Utilities#
Data utilities#
- inFairness.utils.datautils.convert_tensor_to_numpy(tensor)[source]#
Converts a PyTorch tensor to numpy array
If the provided tensor is not a PyTorch tensor, it returns the same object back with no modifications
- Parameters:
tensor (torch.Tensor) – Tensor to be converted to numpy array
- Returns:
array_np – Numpy array of the provided tensor
- Return type:
- inFairness.utils.datautils.generate_data_pairs(n_pairs, datasamples_1, datasamples_2=None, comparator=None)[source]#
Utility function to generate (in)comparable data pairs given data samples. Use case includes creating a dataset of comparable and incomparable data for the EXPLORE distance metric which learns from such data samples.
- Parameters:
n_pairs (int) – Number of pairs to construct
datasamples_1 (numpy.ndarray) – Array of data samples of shape (N_1, *)

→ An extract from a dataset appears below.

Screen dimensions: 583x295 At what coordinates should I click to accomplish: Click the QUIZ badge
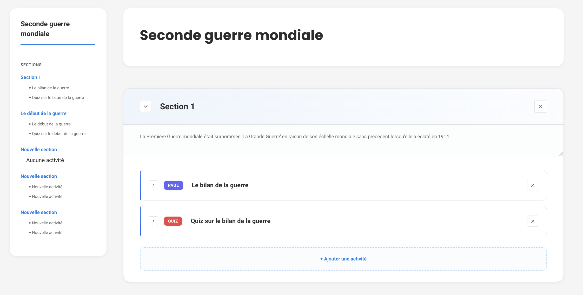[x=173, y=221]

datasamples_2 (numpy.ndarray) – (Optional) array of data samples of shape (N_2, *). If datasamples_2 is provided, then data pairs are constructed between datasamples_1 and datasamples_2. If datasamples_2 is not provided, then data pairs are constructed within datasamples_1
comparator (function) – A lambda function that given two samples returns True if they should be paired, and False if not. If comparator is not defined, then random data samples are paired together. Example: comparator = lambda x, y: (x == y)
- Returns:
idxs – A (n_pairs, 2) shaped array with indices of data sample pairs
- Return type:
- inFairness.utils.datautils.get_device(obj)[source]#
Returns a device (cpu/cuda) based on the type of the reference object
- Parameters:
obj (torch.Tensor) –
- inFairness.utils.datautils.include_exclude_terms(data_terms: Iterable[str], include: Iterable[str] = (), exclude: Iterable[str] = ())[source]#
given a set of data terms, return a resulting set depending on specified included and excluded terms.
- Parameters:
data_terms (string iterable) – set of terms to be filtered
include (string iterable) – set of terms to be included, if not specified all data_terms are included
exclude (string iterable) – set of terms to be excluded from data_terms
- Returns:
terms – resulting terms in alphabetical order.
- Return type:
list of strings
Post-Processing utilities#
- inFairness.utils.postprocessing.build_graph_from_dists(dists: Tensor, scale: float | None = None, threshold: float | None = None, normalize: bool = False)[source]#
Build the adjacency matrix W given distances
- Parameters:
dists (torch.Tensor) – Distance matrix between data points. Shape: (N, N)
scale (float) – Parameter used to scale the computed distances
threshold (float) – Parameter used to determine if two data points are connected or not. Distances below threshold value are connected, and beyond threshold value are disconnected.
normalize (bool) – Whether to normalize the adjacency matrix or not
- Returns:
W (torch.Tensor) – Adjancency matrix. It contains data points which are connected to atleast one other datapoint. Isolated datapoints, or ones which are not connected to any other datapoints, are not included in the adjancency matrix.
idxs_in (torch.Tensor) – Indices of data points which are included in the adjacency matrix
- inFairness.utils.postprocessing.get_laplacian(W: Tensor, normalize: bool = False)[source]#
Get the Laplacian of the matrix W
- Parameters:
W (torch.Tensor) – Adjacency matrix of shape (N, N)
normalize (bool) – Whether to normalize the computed laplacian or not
- Returns:
Laplacian – Laplacian of the adjacency matrix
- Return type:
- inFairness.utils.postprocessing.laplacian_solve(L: Tensor, y_hat: Tensor, lambda_param: float | None = None)[source]#
Solves a system of linear equations to get the post-processed output. The system of linear equation it solves is: \(\hat{{f}} = {(I + \lambda * L)}^{-1} \hat{y}\)
- Parameters:
L (torch.Tensor) – Laplacian matrix
y_hat (torch.Tensor) – Model predicted output class probabilities
lambda_param (float) – Weight for the laplacian regularizer
- Returns:
y – Post-processed solution according to the equation above
- Return type: